Source extract:
-- Opening Marker --

In April, the tool was approved for use by the U.S. Food and Drug Administration. In 2025 — but possibly earlier — the Army plans to field the tool, first to large and small hospitals, followed by “Charlie Med stations” which are company-sized units that provide care for brigades.

While the tool has not been widely deployed, it was tested with troops in the U.S. and others deployed to support U.S. Central Command operations. In July 2023, the tool was tested during a medic combat training exercise at Fort Hunter Liggett, California. In the Middle East, test results were analyzed by military labs in the region in Kuwait and Baghdad.

“By providing this capability to CENTCOM, we got real data from the operational community on the utilization, on the impact to their clinical practice and their clinical decision making that the [Analyzer Traumatic Brain Injury] will have once it goes live,” Hoffman said.

Soldier brain health

The tool is part of the military’s focus on troop brain and head injuries that have prompted millions of dollars in research, new offices and programs that consider these issues early in service members’ careers. In August, the Pentagon announced that the services would conduct baseline cognitive assessments during Initial Entry Training. Along with the assessments, the Defense Department also published new rules on safe distances to limit troops’ exposure to heavy blasts or what the military calls “blast overpressure.” 

In the Army, officials plan to evaluate soldiers’ cognition every three years after their initial screening for early intervention and to “identify any unusual cognitive change,” according to an Army release. While the schedule and ongoing evaluations are new, the testing is part of a program that began in 2007. For nearly two decades, over 3.4 million assessments have been collected, analyzed, and stored at the Neurocognitive Assessment Branch Data Repository at Joint Base San Antonio, Texas.

-- Closing Marker --

What you will do:
Print the whole text about the Army's brain injury test tool exactly as it stands.

Records provided:
-- Opening Marker --

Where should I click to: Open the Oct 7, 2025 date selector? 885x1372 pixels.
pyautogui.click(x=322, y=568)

-- Closing Marker --
-- Opening Marker --

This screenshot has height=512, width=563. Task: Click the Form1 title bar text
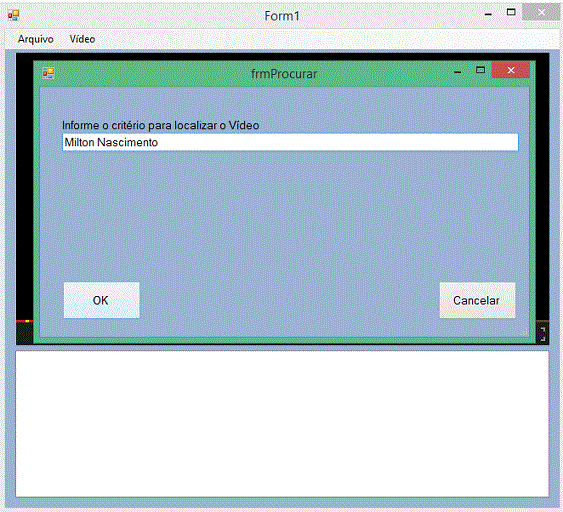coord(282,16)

-- Closing Marker --

Reply to the exercise:
In April, the tool was approved for use by the U.S. Food and Drug Administration. In 2025 — but possibly earlier — the Army plans to field the tool, first to large and small hospitals, followed by “Charlie Med stations” which are company-sized units that provide care for brigades.

While the tool has not been widely deployed, it was tested with troops in the U.S. and others deployed to support U.S. Central Command operations. In July 2023, the tool was tested during a medic combat training exercise at Fort Hunter Liggett, California. In the Middle East, test results were analyzed by military labs in the region in Kuwait and Baghdad.

“By providing this capability to CENTCOM, we got real data from the operational community on the utilization, on the impact to their clinical practice and their clinical decision making that the [Analyzer Traumatic Brain Injury] will have once it goes live,” Hoffman said.

Soldier brain health

The tool is part of the military’s focus on troop brain and head injuries that have prompted millions of dollars in research, new offices and programs that consider these issues early in service members’ careers. In August, the Pentagon announced that the services would conduct baseline cognitive assessments during Initial Entry Training. Along with the assessments, the Defense Department also published new rules on safe distances to limit troops’ exposure to heavy blasts or what the military calls “blast overpressure.” 

In the Army, officials plan to evaluate soldiers’ cognition every three years after their initial screening for early intervention and to “identify any unusual cognitive change,” according to an Army release. While the schedule and ongoing evaluations are new, the testing is part of a program that began in 2007. For nearly two decades, over 3.4 million assessments have been collected, analyzed, and stored at the Neurocognitive Assessment Branch Data Repository at Joint Base San Antonio, Texas.